To investigate the impact of tumor purity on classifier score, we estimated tumor purity using 3 methods derived from the methylation profiles.19,20 We compared these purity estimations with the variant allele frequency (VAF)-based tumor purity approximations, using IDH1/2 mutations in IDHmut gliomas and TERT promoter in GBM. Methylation-based tumor purity estimation methods were all significantly correlated with VAF-based purity (Figure 4b). We then used purity estimations from RF_Purify-ABSOLUTE method for downstream analysis, which showed the highest correlation with VAF-based purity. As expected, tumor purity correlated with classifier score in histopathologically diagnosed GBM (r2 = 0.45, P = 1.25e−11) (Figure 4c). To further explore this, we analyzed additional well-represented tumor types and found that cases which received high scores tended to be higher purity tumors (Figure 4d).

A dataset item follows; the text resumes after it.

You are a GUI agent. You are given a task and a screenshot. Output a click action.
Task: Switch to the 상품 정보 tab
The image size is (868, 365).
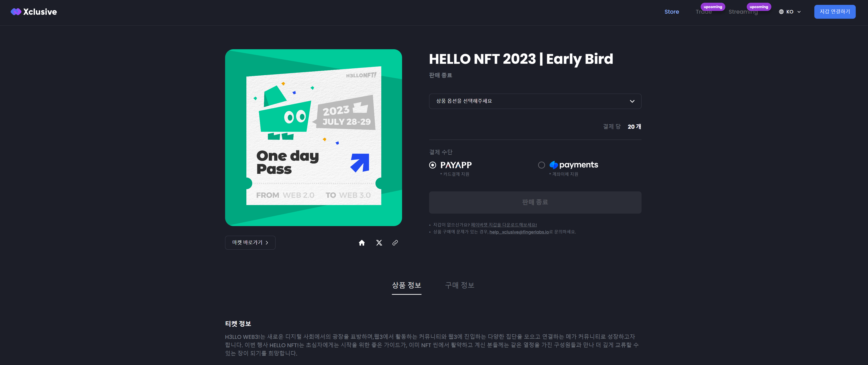406,286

An analysis of variables associated with classifier scores including tumor purity, tumor type, and DNA amount showed that tumor purity was most significantly associated with classifier score (P = 1.15e−11, generalized logistic regression). An additional reason for a low score was that the tumor type in question is not in the DKFZ reference set used for comparison. Accordingly, we compared a recently identified subtype of SP-EPN-MYCN,21–23 which is not represented in the DKFZ reference set, with other ependymoma subtypes (which are included in the reference set). In general, ependymoma subtypes with high classifier scores were of high purity. As expected, none of the high purity SP-EPN-MYCN cases received high-confidence score (Figure 4e). Overall, the analysis demonstrated that low tumor purity, low DNA starting amount, and the absence of the corresponding entities (known or undiscovered entities) in the classifier are the common reasons for low classifier scores.
In Silico Methylation Purity Adjustment Improves Classification of Low-Purity Glioma Specimens
We then examined whether purity adjustment of the methylation profile could improve classification and diagnostic confidence. For example, GBM tumors formed a dispersed group with low-purity cases admixed with low-grade gliomas in t-SNE analysis (Figure 3a; Supplementary Figure S4). These low-purity GBM cases received lower classifier scores, which was in line with the significant association between tumor purity and classifier score. In a collection of in-house and previously published GBM and DMG-K27 tumors (Supplementary Table S3), we observed several tumors co-embedded with inflammatory tissue on t-SNE (Figure 5a), suggesting high immune cell infiltration. Recent computational methods showed promising results for deconvolving methylation profile that adjust the tumor purity to obtain the neoplastic profile.24,25 To test if tumor purity adjustment could improve methylation classification, we performed deconvolution for neoplastic samples in Figure 5a. Following methylation profile deconvolution, the low-purity samples showed co-embedding with the appropriate tumor types (Figure 5b), which suggested a proof-of-concept method for improving classification confidence after estimating and accounting for the nonneoplastic cellular components from bulk methylation data, upon suspicion of a specific tumor type.
Discussion
DNA methylation has been demonstrated as tissue/cell-type-specific and abnormal methylation plays an important role in cancer development.1–4,26,27 It has been widely used in tumor type/subtype classification, prognosis prediction, and biomarker identification. Recent experience with the CNS tumor classifier has revealed the importance of this technique in tumor diagnosis and classification.6,7 However, additional experience is required to better understand the role of methylation profiling in daily practice, in the context of an integrated diagnosis. In the present study, we have integrated DNA methylation profiling for tumor diagnosis with the implementation of methylation-based classifier in 1258 CNS tumors, with a focus on diagnostically challenging cases.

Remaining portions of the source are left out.